*** Block opens ***

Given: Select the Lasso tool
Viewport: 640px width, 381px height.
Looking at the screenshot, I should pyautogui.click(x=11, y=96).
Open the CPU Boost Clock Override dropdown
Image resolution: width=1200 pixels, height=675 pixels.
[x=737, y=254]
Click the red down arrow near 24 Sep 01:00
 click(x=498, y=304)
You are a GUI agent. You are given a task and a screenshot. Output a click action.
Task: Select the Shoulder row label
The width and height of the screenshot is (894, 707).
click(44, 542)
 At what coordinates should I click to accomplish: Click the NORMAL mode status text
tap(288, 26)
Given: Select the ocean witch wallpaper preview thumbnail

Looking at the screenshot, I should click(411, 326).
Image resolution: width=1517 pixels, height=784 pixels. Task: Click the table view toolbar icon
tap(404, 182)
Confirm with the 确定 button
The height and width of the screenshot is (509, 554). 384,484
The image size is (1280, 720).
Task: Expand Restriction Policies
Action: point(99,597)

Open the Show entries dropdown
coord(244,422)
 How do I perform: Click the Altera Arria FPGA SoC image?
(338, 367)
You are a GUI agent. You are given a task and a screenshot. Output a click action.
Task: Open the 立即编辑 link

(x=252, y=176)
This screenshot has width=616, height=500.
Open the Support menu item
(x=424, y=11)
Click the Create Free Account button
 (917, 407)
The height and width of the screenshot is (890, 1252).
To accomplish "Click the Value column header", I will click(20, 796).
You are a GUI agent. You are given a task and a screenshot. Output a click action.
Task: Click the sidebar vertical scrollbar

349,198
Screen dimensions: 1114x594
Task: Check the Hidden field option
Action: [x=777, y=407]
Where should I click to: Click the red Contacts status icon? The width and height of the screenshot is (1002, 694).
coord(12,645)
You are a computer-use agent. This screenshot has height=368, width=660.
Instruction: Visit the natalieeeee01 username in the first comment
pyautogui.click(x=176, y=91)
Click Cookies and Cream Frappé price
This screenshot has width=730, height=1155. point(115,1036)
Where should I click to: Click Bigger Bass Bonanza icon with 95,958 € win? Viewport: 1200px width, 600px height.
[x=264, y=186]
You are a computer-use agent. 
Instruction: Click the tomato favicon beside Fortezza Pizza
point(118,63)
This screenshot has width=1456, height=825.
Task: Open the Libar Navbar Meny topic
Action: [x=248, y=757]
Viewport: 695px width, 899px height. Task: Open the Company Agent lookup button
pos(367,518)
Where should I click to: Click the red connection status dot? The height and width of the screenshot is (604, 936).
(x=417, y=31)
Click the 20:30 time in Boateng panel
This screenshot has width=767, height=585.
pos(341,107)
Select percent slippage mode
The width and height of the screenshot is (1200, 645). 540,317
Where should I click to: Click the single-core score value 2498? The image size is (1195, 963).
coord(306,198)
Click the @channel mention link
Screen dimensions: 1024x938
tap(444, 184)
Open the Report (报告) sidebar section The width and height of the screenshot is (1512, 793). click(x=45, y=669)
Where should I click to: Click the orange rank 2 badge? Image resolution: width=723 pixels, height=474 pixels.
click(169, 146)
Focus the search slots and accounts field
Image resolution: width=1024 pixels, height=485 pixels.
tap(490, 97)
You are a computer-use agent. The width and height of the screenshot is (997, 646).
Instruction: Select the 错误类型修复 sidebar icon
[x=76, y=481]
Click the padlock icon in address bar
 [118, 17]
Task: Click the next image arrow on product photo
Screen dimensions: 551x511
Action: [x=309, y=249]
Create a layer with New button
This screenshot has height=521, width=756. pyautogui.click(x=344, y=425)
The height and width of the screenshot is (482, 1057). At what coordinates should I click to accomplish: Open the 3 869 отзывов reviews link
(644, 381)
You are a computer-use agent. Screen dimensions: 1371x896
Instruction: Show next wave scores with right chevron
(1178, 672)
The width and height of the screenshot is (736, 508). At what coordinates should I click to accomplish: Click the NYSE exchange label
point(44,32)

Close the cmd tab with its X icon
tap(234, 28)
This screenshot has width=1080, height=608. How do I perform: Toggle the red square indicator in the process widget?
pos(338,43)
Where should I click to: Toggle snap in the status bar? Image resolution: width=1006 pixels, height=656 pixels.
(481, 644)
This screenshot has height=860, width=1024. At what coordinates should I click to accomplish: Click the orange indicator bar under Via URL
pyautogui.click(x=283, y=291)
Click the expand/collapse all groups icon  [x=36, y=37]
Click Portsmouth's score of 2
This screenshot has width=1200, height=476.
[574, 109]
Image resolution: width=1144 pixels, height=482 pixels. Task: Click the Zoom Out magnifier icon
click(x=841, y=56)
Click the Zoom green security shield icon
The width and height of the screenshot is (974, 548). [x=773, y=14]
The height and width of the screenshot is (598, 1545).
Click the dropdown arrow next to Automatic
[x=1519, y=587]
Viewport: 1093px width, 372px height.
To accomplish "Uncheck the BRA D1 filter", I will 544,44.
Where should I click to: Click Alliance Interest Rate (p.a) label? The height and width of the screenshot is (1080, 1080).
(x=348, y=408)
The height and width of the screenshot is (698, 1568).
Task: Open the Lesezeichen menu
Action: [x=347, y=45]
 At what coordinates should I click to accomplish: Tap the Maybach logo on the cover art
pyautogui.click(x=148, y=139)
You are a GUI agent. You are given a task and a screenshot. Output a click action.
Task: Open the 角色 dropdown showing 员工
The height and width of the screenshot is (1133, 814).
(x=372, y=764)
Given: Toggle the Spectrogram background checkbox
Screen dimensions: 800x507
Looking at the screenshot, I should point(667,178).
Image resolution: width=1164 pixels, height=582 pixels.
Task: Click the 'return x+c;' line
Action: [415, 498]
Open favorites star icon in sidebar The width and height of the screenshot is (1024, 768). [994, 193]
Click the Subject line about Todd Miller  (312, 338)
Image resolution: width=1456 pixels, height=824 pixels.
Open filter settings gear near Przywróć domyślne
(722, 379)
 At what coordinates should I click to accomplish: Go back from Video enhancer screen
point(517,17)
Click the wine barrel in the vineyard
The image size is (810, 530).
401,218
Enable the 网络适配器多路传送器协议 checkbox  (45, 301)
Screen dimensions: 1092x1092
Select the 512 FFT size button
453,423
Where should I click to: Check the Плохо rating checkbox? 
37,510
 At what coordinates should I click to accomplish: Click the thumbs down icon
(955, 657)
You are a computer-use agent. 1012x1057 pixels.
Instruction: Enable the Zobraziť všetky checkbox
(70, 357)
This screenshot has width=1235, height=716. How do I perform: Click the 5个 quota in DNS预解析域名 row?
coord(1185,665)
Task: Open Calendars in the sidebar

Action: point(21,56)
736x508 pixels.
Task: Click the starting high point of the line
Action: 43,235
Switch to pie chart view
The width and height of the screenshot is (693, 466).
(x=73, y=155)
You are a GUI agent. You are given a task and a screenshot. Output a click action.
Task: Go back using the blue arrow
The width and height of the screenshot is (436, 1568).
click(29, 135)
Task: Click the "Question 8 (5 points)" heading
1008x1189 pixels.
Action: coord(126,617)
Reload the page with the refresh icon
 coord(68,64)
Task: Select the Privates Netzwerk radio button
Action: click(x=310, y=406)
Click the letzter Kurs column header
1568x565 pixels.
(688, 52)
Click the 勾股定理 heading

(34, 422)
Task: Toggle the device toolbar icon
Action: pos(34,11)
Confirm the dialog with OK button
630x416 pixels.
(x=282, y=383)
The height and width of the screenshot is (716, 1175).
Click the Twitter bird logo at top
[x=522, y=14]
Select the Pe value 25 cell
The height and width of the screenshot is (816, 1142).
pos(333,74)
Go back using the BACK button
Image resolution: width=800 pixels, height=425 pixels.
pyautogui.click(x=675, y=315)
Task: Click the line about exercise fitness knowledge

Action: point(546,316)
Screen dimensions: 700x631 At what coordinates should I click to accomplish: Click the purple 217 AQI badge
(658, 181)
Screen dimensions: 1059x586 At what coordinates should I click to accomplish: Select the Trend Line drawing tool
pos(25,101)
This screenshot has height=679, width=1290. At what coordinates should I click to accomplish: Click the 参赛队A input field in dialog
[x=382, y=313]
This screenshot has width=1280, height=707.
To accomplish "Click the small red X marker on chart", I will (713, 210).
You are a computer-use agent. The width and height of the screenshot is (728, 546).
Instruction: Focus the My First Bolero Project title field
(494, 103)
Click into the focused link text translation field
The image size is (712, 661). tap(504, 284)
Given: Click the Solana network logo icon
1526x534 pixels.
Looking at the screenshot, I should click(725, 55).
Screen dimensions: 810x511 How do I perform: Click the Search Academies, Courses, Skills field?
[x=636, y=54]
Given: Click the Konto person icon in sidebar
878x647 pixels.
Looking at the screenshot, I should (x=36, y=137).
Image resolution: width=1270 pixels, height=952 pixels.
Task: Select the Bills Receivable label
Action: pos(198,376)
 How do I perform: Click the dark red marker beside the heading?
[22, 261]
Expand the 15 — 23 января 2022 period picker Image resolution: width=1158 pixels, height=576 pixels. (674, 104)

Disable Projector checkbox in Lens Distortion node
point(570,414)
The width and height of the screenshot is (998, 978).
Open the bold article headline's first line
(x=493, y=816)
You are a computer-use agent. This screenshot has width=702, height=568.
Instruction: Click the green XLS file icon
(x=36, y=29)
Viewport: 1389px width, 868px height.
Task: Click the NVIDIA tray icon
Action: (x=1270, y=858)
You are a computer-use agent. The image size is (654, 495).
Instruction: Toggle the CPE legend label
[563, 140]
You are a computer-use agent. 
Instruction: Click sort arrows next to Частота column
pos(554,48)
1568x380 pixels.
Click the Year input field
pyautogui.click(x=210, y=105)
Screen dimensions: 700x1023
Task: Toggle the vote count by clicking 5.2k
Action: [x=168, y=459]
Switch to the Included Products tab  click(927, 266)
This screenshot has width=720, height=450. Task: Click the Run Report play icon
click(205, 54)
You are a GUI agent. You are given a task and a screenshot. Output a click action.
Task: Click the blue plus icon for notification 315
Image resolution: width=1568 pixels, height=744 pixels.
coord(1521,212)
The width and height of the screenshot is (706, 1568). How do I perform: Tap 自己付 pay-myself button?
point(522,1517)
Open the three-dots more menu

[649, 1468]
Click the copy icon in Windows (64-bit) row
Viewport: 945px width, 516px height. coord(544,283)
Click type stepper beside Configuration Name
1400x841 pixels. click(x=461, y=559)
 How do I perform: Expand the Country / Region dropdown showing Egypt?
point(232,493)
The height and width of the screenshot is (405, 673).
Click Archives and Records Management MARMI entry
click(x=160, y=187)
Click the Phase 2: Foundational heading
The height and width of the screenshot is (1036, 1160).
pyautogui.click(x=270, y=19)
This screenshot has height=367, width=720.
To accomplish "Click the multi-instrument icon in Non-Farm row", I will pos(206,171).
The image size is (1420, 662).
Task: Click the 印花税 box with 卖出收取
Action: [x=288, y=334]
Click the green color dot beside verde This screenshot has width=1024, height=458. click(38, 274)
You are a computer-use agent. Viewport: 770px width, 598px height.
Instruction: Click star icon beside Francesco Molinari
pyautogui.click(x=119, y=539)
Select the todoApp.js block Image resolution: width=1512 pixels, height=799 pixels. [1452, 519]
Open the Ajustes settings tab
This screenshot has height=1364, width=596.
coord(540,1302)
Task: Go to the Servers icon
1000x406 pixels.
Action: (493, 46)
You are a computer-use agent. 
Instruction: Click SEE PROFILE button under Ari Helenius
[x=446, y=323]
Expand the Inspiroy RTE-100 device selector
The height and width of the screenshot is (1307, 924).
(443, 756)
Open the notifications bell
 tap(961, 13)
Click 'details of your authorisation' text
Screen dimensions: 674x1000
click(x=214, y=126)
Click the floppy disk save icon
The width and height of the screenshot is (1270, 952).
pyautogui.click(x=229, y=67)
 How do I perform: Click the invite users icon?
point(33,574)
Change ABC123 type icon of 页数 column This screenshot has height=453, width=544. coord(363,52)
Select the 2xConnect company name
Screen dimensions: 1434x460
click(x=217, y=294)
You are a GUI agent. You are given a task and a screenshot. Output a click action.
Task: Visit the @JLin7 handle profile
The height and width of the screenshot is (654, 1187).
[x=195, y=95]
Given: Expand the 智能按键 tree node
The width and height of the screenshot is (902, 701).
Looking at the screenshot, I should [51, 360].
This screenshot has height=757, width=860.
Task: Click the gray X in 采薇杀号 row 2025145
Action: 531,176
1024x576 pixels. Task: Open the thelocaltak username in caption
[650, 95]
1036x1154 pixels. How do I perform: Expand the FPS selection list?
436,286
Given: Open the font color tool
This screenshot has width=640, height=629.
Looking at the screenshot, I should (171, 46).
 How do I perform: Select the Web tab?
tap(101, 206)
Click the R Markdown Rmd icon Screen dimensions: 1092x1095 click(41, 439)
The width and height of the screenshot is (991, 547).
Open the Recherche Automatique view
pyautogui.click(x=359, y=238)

*** Block closes ***

WORK TO BE COMPLETED: Wherever the string "color" appears in the listing above, show the whole line.

PROBLEM SOLUTION:
Click the green color dot beside verde This screenshot has width=1024, height=458. click(38, 274)
Given: Open the font color tool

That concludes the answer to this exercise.